Upload your survey as a .txt or .docx file. Boses parses the file using an LLM to extract and classify each question by type. This does not start the simulation — it gives you a chance to review the parsed schema first.
curl -X POST https://api.temujintechnologies.com/api/v1/projects/<PROJECT_ID>/simulations/<SIM_ID>/survey \
  -H "Authorization: Bearer <TOKEN>" \
  -F "file=@brand_tracker_q2.docx"
The response returns the parsed survey_schema so you can verify that each question was classified correctly before proceeding.
Supported file types are .txt and .docx. Structure your file with one question per line or paragraph. For multiple-choice questions, list the options on the lines immediately following the question. For likert questions, note the scale in parentheses — for example, “Rate your agreement (1–5)”.
3

Confirm and start the run

Once you’re satisfied with the parsed schema, confirm it and start the simulation. Boses runs every persona through every question.
curl -X POST https://api.temujintechnologies.com/api/v1/projects/<PROJECT_ID>/simulations/<SIM_ID>/run \
  -H "Authorization: Bearer <TOKEN>"
The simulation moves to running status. Poll GET /simulations/<SIM_ID> until status is "complete".
4

Poll for completion

Check status while the simulation runs.
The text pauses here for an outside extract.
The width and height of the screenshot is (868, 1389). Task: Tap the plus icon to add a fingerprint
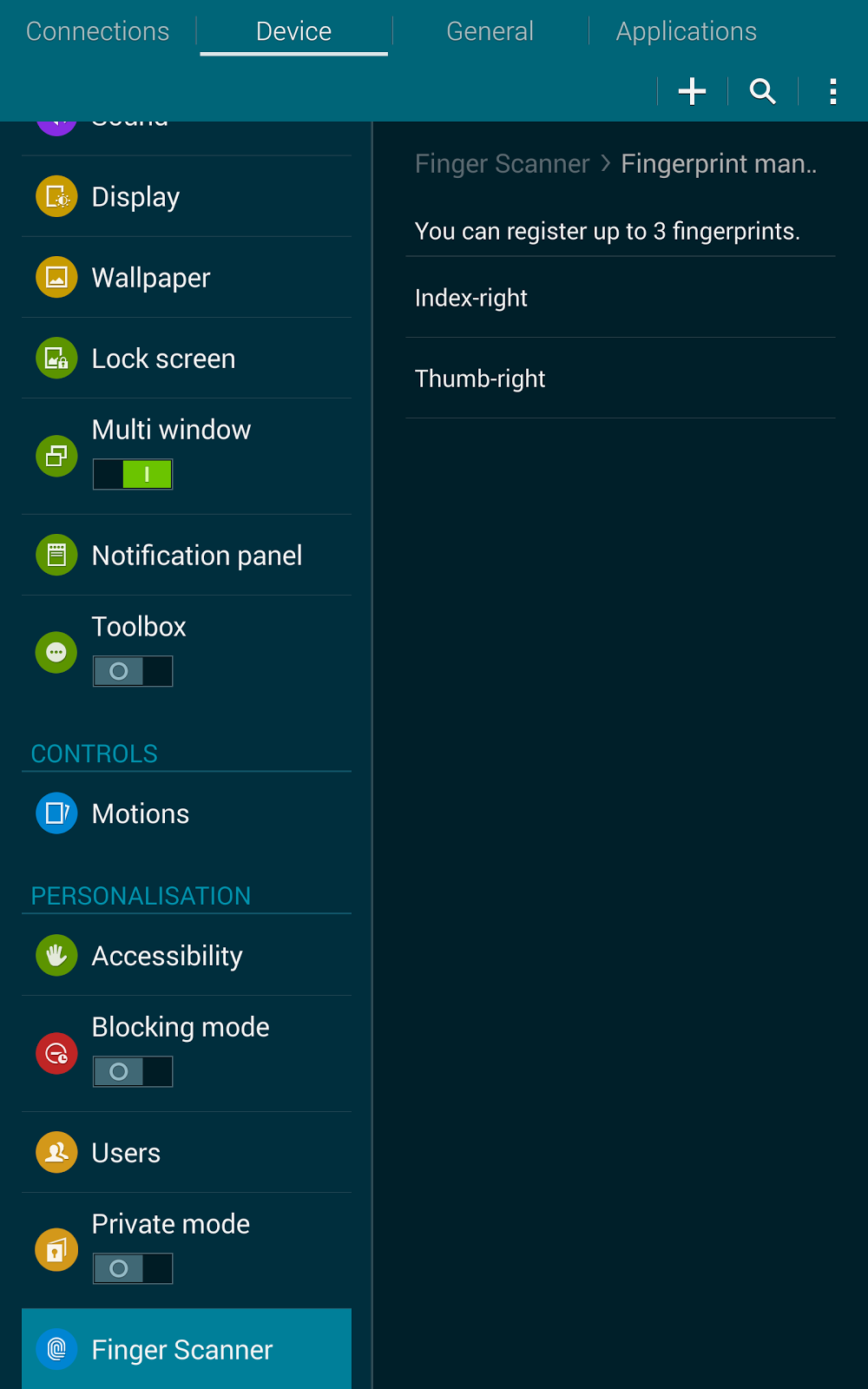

The progress field tracks how many personas have completed the full questionnaire.
curl https://api.temujintechnologies.com/api/v1/projects/<PROJECT_ID>/simulations/<SIM_ID> \
  -H "Authorization: Bearer <TOKEN>"
{
  "id": "sim_01j...",
  "simulation_type": "survey",
  "status": "running",
  "progress": {
    "completed": 5,
    "total": 10
  }
}
5

Fetch the results

Once status is "complete", retrieve the full results — individual per-persona answers, aggregate distributions, and the executive summary.
curl https://api.temujintechnologies.com/api/v1/projects/<PROJECT_ID>/simulations/<SIM_ID>/results \
  -H "Authorization: Bearer <TOKEN>"

Understanding the results

Survey results are structured at two levels.

Per-persona answers

Each persona’s responses are stored individually, so you can filter by any demographic attribute or cross-tabulate later. For a likert question you’ll see the numeric rating; for multiple choice, the selected option; for open-ended, a free-text response in the persona’s voice.

Aggregate distributions

For likert questions, you get the mean score across the group and the full distribution — how many personas chose each rating value. For multiple-choice questions, you get the percentage of personas who selected each option. For open-ended questions, Boses extracts the most common themes and includes representative quotes.

Executive summary

The aggregate result also includes an executive summary written by Boses — a concise narrative that connects the quantitative patterns to strategic implications. If your likert scores show weak agreement on a specific statement, the summary will flag it; if one multiple-choice option dominates, it will draw the implication. Example aggregate snippet:
{
  "aggregate": {
    "questions": [
      {
        "question": "How likely are you to purchase this product at 45 PHP? (1–5)",
        "type": "likert",
        "mean_score": 3.4,
        "distribution": { "1": 10, "2": 15, "3": 25, "4": 30, "5": 20 }
      },
      {
        "question": "Which flavour would you choose first?",
        "type": "multiple_choice",
        "distribution": {
          "Classic Salted": 22,
          "Chili Lime": 48,
          "BBQ": 18,
          "Sour Cream": 12
        }
      }
    ],
    "executive_summary": "Purchase intent at 45 PHP is moderate (mean 3.4/5), with strong skew toward the top two boxes among respondents aged 22–30. Chili Lime commands a clear plurality, suggesting it should anchor the launch SKU. Consider A/B testing a 39 PHP entry price to push the top-2-box score above 50%."
  }
}

Tips

Mix question types in a single survey. A few likert questions establish measurable benchmarks; open-ended questions capture the reasoning behind the scores. Together they give you both the number and the story.
If your survey has many questions, upload a .docx file with clear formatting — numbered questions, options as bullet points, and scale labels spelled out. This produces the most reliable parsed schema.